Published Tuesday, May 4, 2021 1:10PM EDT
Last Updated Tuesday, May 4, 2021 2:17PM EDT
A massive Hercules military aircraft sat outside a St. John's hangar, waiting with its rear door wide open for the three doctors and two nurses to board. Dr. Arthur Rideout was one of them and he told reporters he was nervous about the job ahead.
"It's dire," Rideout said of conditions in Ontario. "Their numbers and volume is much more, their capacity is being stretched."
Ontario health authorities reported 2,791 new cases of COVID-19 Tuesday and 25 new deaths from the disease. In late April, daily case numbers regularly soared beyond 4,000 and health officials began transferring patients out of hospital beds and into long-term care beds in order to make space for COVID-19 cases. By contrast, Newfoundland and Labrador reported four new cases Tuesday, with 56 active infections across the province.
Rideout and his colleagues were scheduled to touch down in Deer Lake and in Stephenville, on the western side of the island of Newfoundland, to pick up two more nurses before carrying on to Ontario. The team will be working in Brampton for the next few weeks.

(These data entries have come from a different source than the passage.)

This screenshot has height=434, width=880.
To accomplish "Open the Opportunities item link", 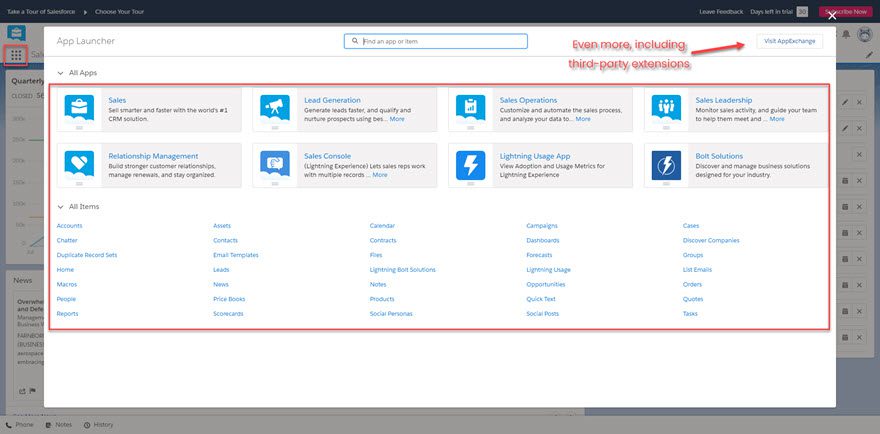I will click(546, 284).
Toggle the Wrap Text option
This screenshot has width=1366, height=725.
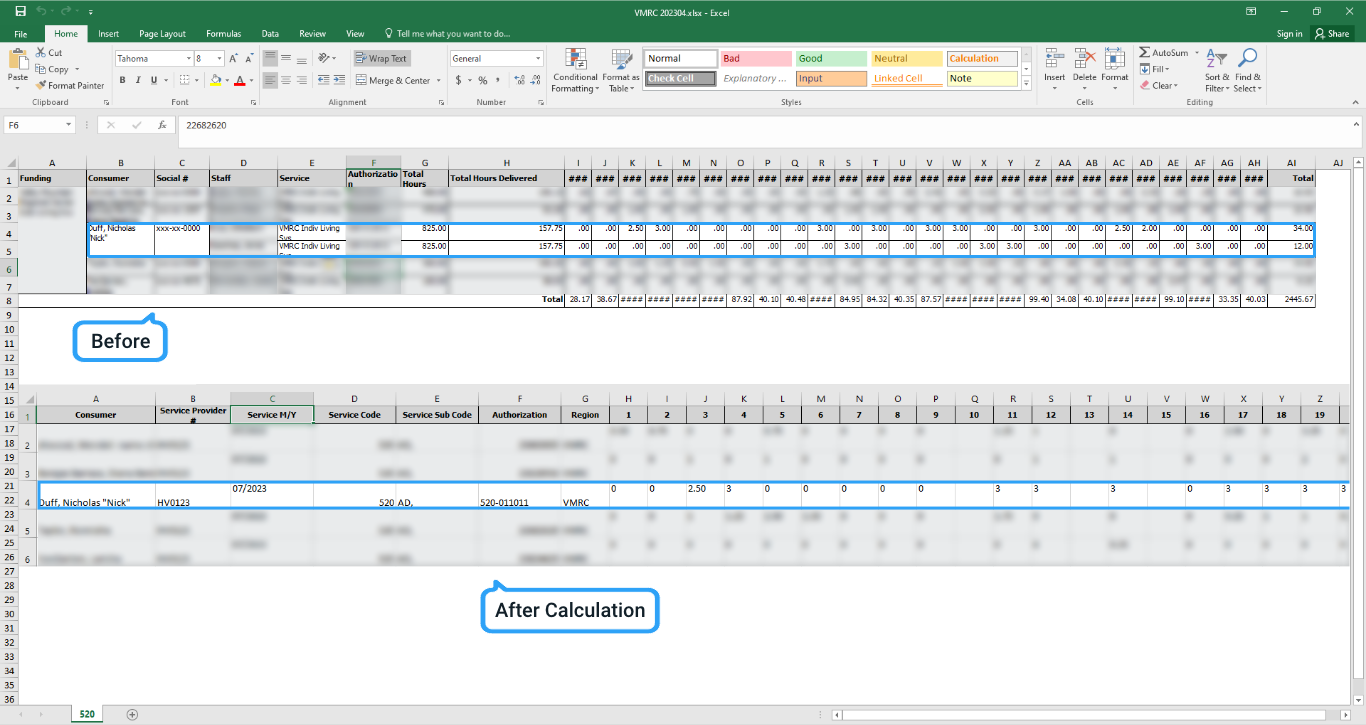(x=382, y=58)
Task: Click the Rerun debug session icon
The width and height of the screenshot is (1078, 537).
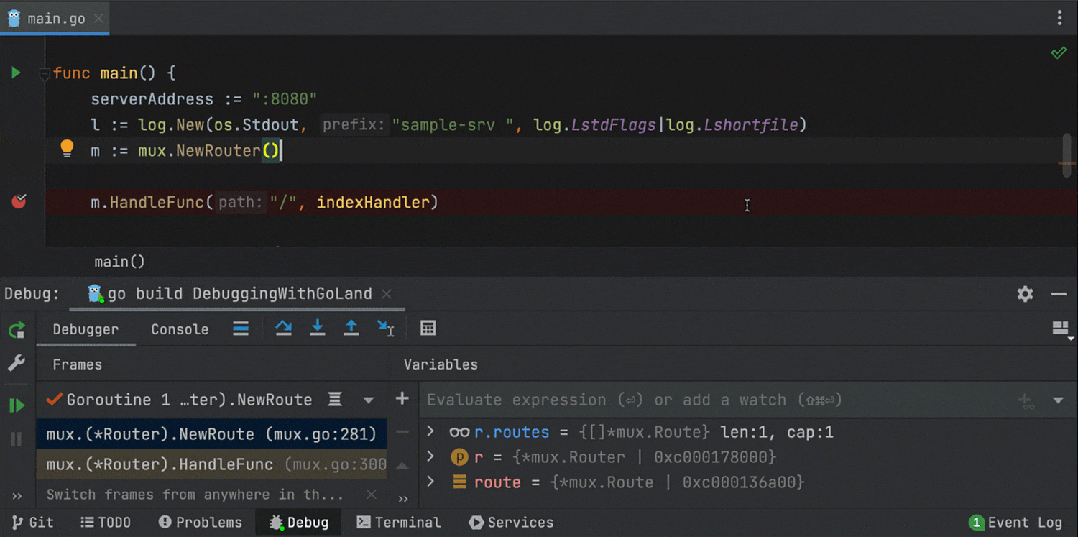Action: (16, 330)
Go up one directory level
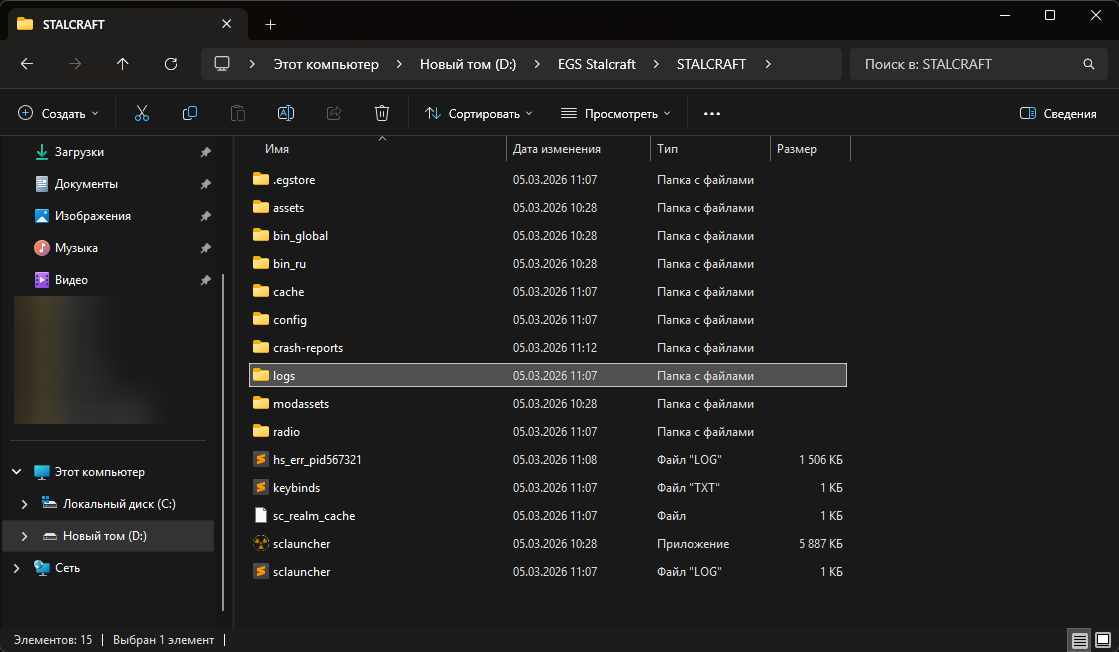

Last week, nine other health-care workers from the province flew to Ontario to pitch in, including Dr. Allison Furey, the wife of Newfoundland and Labrador Premier Andrew Furey.
Furey said her reports from Canada's most populous province were also grim. "She's working very hard, long days," Furey said, adding that health-care professionals in the province are "stressed" and "working to the maximum."
Registered nurse Michelle Murphy said she, too, was nervous to go. "I had a lot of emotions and sometimes a bit of panic -- Can I do this? What am I facing? How's it going to be? -- but I think I have the personality for it, and I think I'll be fine," she said.
The premier, a surgeon, is a founder of Team Broken Earth, a volunteer group of medical professionals providing aid across the world, and both Murphy and Rideout have been on missions with Furey in the past.
"I never dreamed I'd have the opportunity to give back here in my own country," Murphy said. "If I can go there and I can give a nurse an extra five minutes on her coffee break or I can hold a hand of somebody or I can wipe the tear of somebody, then I'm helping."
Furey has faced criticism for sending help to Ontario when parts of his own province face shortages. A report last month from a provincial task force found roughly half the people in Labrador, and on the tip of the Great Northern Peninsula, don't have a regular health-care provider. He insisted on Tuesday that the two issues are not equivalent and said his government is working toward long-term solutions for regions like Labrador.
Murphy, too, disagreed with the criticisms. "We're in the middle of a pandemic," she said. "Ontario is facing some really tough times and the story coming out of Ontario is: they're exhausted .... There's no comparison between here and Ontario right now."